Und da ist noch das belgische Ehepaar, vielleicht Mitte fünfzig, das seine Wohnung verkaufen will. Irritiert bemerke ich, dass ein ägyptischer Jüngling bei ihnen ist. Sicher wegen den Dokumenten – denke ich mir. Sie können kein Arabisch, da braucht es eine Hilfe, auf die man sich verlassen kann. Rasch fällt mir aber auf, dass er sich wie ein Hündchen verhält, wie seltsam…

„Weisst du, ich muss mich operieren lassen. Ich habe Krebs. Einen Tumor im Kopf. Stabil. Es eilt nicht, aber je früher ich das machen lasse, umso besser. Und in Belgien gibt es keine Spezialisten dafür. Ich muss deshalb ins Ausland und dafür brauche ich Geld. Viel Geld.“ Mein Mitleid regt sich. Armer Tropf. „Und trotzdem rauchst du weiter?“ staune ich.

Seine rundliche, freundlich dreinschauende Frau sieht und hört nur zu. Sie sagt fast nichts. Erst als ich sie auf Französisch anspreche, erwidert sie lebhaft meine Fragen.

Ihr Mann zeigt mir die Papiere, gibt mir allerhand Informationen über die Wohnung, die finanziellen und nervlichen Investitionen. Er war an falsche Anwälte geraten und es dauerte zwei Jahre und viele Euros, bis er alle Papiere beieinander hatte. Trotzdem will er die Wohnung mit einem grossen finanziellen Verlust verkaufen.

Andererseits erzählt er, dass er hier in Ägypten erfolgreich Geschäfte betrieben habe – aber nun alles Geld verbraucht habe. Wie tragisch.

Inzwischen ist noch ein ägyptischer Vertrauter gekommen. Ich bin erleichtert, muss ihn aber fast nötigen, sich zu uns zu setzen. Ich lege es so aus, als dass er nicht stören will. Damit irre ich mich aber gewaltig.

Irgendwann ist alles gesagt, der Belgier wendet sich immer wieder seinem Hündchen neben sich zu, ich beachte ihn gar nicht, sehe ihn auch nicht, hatte ihn nicht mal begrüsst, denn er wurde mir nicht vorgestellt. Sie verlangen die Rechnung, bezahlen, man verabschiedet sich. Ich verspreche, mich innert Wochenfrist zu melden, falls ich mich zu einem Kauf entscheide.

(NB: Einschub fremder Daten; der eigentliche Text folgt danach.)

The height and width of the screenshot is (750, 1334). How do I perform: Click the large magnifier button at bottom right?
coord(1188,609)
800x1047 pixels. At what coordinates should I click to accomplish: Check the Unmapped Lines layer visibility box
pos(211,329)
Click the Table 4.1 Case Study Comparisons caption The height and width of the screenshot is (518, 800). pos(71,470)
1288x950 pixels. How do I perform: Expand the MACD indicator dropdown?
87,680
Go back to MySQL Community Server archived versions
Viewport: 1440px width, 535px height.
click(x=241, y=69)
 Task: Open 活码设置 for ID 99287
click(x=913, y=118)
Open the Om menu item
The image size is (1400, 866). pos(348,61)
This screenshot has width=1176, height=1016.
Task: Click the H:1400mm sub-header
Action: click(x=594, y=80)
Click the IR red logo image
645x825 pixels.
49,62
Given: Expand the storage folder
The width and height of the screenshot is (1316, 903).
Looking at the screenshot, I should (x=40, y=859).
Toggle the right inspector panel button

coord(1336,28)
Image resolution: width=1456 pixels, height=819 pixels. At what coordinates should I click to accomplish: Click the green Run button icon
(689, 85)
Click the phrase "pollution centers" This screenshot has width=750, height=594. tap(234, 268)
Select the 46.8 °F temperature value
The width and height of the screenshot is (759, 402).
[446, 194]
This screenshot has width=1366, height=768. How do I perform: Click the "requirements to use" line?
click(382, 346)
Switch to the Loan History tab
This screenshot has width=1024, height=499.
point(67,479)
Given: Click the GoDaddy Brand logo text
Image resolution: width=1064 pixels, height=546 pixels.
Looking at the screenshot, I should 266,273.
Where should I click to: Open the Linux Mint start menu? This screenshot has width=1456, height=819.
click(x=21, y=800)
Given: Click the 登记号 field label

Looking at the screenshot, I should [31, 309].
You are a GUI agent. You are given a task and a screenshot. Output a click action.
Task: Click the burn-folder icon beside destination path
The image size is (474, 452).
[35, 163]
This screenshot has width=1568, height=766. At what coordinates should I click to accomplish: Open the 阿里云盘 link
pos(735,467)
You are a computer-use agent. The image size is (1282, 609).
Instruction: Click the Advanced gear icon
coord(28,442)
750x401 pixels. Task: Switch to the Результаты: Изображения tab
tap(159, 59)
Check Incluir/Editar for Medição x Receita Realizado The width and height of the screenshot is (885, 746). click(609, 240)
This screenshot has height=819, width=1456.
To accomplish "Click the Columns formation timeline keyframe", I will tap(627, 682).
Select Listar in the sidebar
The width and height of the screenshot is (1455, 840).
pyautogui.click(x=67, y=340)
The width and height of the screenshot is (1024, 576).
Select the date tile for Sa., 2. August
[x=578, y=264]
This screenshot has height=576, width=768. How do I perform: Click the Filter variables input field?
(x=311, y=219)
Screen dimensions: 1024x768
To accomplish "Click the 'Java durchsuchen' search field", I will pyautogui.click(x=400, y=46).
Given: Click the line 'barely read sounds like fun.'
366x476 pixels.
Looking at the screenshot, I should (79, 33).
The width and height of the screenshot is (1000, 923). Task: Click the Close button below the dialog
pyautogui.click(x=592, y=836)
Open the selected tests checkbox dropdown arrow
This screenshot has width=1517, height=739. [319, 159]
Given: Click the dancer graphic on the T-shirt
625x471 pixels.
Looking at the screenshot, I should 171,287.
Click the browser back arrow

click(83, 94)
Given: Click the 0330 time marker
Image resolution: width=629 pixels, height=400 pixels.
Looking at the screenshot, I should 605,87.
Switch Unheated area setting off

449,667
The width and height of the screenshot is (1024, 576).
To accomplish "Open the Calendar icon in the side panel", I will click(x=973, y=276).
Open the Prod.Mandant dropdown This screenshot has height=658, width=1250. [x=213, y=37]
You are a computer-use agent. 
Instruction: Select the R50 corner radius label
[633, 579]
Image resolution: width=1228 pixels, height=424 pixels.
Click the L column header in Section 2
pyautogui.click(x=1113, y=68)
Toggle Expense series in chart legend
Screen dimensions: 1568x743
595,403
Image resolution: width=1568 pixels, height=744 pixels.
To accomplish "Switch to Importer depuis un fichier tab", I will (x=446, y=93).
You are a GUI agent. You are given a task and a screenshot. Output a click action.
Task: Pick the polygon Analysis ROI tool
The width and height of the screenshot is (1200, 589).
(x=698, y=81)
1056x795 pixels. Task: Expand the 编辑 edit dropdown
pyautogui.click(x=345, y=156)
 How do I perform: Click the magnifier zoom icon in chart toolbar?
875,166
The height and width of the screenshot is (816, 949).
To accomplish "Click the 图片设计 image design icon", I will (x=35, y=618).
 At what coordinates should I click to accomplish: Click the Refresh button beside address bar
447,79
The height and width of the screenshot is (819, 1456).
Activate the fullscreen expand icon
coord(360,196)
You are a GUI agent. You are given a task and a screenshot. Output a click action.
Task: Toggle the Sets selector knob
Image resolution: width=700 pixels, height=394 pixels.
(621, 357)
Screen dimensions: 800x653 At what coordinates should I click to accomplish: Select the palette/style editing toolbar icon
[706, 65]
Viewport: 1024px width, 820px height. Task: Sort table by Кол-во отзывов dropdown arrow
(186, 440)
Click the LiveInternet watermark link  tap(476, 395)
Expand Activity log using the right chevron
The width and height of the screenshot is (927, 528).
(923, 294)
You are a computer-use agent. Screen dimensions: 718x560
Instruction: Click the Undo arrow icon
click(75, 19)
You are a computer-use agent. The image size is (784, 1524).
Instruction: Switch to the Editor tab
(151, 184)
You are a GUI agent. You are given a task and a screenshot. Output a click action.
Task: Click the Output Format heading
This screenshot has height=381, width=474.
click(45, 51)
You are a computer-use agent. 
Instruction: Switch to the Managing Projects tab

Und Tschüss. Erleichterung.

Ich sehe die Österreicherin an. „Das stimmt gar nicht, zu mir hat er gesagt, er brauche Bargeld für ein Geschäft“ klärt sie mich auf. Er hat gelogen. Wieder einer, der mit meinen Gefühlen, meinem Mitleid spielt. Er braucht es wohl eher für etwas anderes.

Als ich meinen Vertrauten um seine Meinung bitte, bricht es aus ihm heraus. Er ist angewidert, bezeichnet ihn mit Ausdrücken, die ich nicht wiederholen kann. „Er hat ihn geküsst!!“

… Und seine Frau sass daneben!

Die Österreicherin und ich sitzen völlig verstört da. Ihr Freund lacht nur: „Vielleicht machen sie’s zu Dritt!“

„Hast du denn keine Lebenserfahrung? Wo lebst du denn?“ muss ich mir anhören. Doch, doch, habe ich. Aber die Anhäufung von Randexistenzen, Kriminellen und anderen rechtlosen Individuen, wie sie hier auftritt, verlangt eine Neuordnung meines Weltbildes… bevor es endgültig auseinander zu brechen droht.